GREEN DOT "MONEYPAK" DEBIT CARD SCAMS
Several residents have reported receiving phone calls related to a Green Dot “Moneypak” reloadable debit card. This scam is closely related to common scams using untraceable Western Union and MoneyGram wire transfers. The calls state they have won several thousand dollars in a lottery or sweepstakes, owe the IRS back taxes or have a close friend or family member in need of emergency money (bail or car repair usually). The victims are told by the scammers to purchase a Green Dot card and load it with a specified amount of money, ranging from $100 to $1,000. The debit cards are available at Walmart, Walgreens, CVS Pharmacy and thousands of other stores. Once the victims have done so, they are told by the scammers to call them back or email them. When the victim contacts the scammer, they are asked to give the card number, which allows the scammer to get the money from the card. The transaction is untraceable and the funds have no chance of being returned.
Avoid MoneyPak scams
The Better Business Bureau recommends the following to avoid MoneyPak scams:
Ø Be wary of websites or Craigslist advertisements linking to websites where customers are asked to pay with a MoneyPak card.
Ø Never give your MoneyPak numbers to someone you don’t know.
Ø Keep in mind advance fee loan offers are not legitimate and are targeted at customers and companies who are struggling with debt and poor credit, often making bad situations worse.
Ø Remember that if you’re told you have pay to a fee — via MoneyPak or wire transfer — to collect a cash prize or sweepstakes winnings, you haven’t won anything.
Ø Avoid offers that do not accept credit card payments and ask you to purchase a MoneyPak and then provide the MoneyPak number in an email or over the phone.
Ø Beware of websites requesting MoneyPak as a form of payment, even if they display the MoneyPak or Green Dot logo. Consumers should check www.moneypak.com for a list of approved MoneyPak partners.
Ø Treat your MoneyPak cards like cash -- remember that transactions cannot be reversed.

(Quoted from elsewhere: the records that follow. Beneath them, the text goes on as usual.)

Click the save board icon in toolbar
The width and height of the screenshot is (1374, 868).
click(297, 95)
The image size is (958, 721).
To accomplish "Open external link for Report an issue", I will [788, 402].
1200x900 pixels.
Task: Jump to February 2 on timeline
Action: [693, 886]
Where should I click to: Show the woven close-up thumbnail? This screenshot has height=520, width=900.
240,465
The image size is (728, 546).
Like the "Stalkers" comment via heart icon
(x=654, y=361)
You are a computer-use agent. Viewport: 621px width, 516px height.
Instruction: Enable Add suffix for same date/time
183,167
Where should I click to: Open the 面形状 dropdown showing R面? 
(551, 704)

Ø Protect yourself from being a victim -- everyone, regardless of age, sex, education level, financial situation or where they live, is a potential victim.
Ø Don’t be afraid to hang up — it’s OK to be rude.
Ø Seniors may be targeted more because they are perceived by scam artists to have more free time and tend to be alone more.
Ø Educate yourself and talk to others. These are the most effective ways to prevent scams.
Ø Don’t be afraid to ask a neighbor, family member, friend, banker or trusted advisor if you have doubts about an offer or business.
Ø Call law enforcement immediately if you think you have been victimized.
Ø Never accept the help of someone who calls you and offers to help recover the losses in a scam “for a small fee.” Odds are, it’s the same scam artist coming back for more.
There will never be a way to eliminate scam artists completely. They are constantly changing their methods to keep from getting caught so arm yourself with knowledge.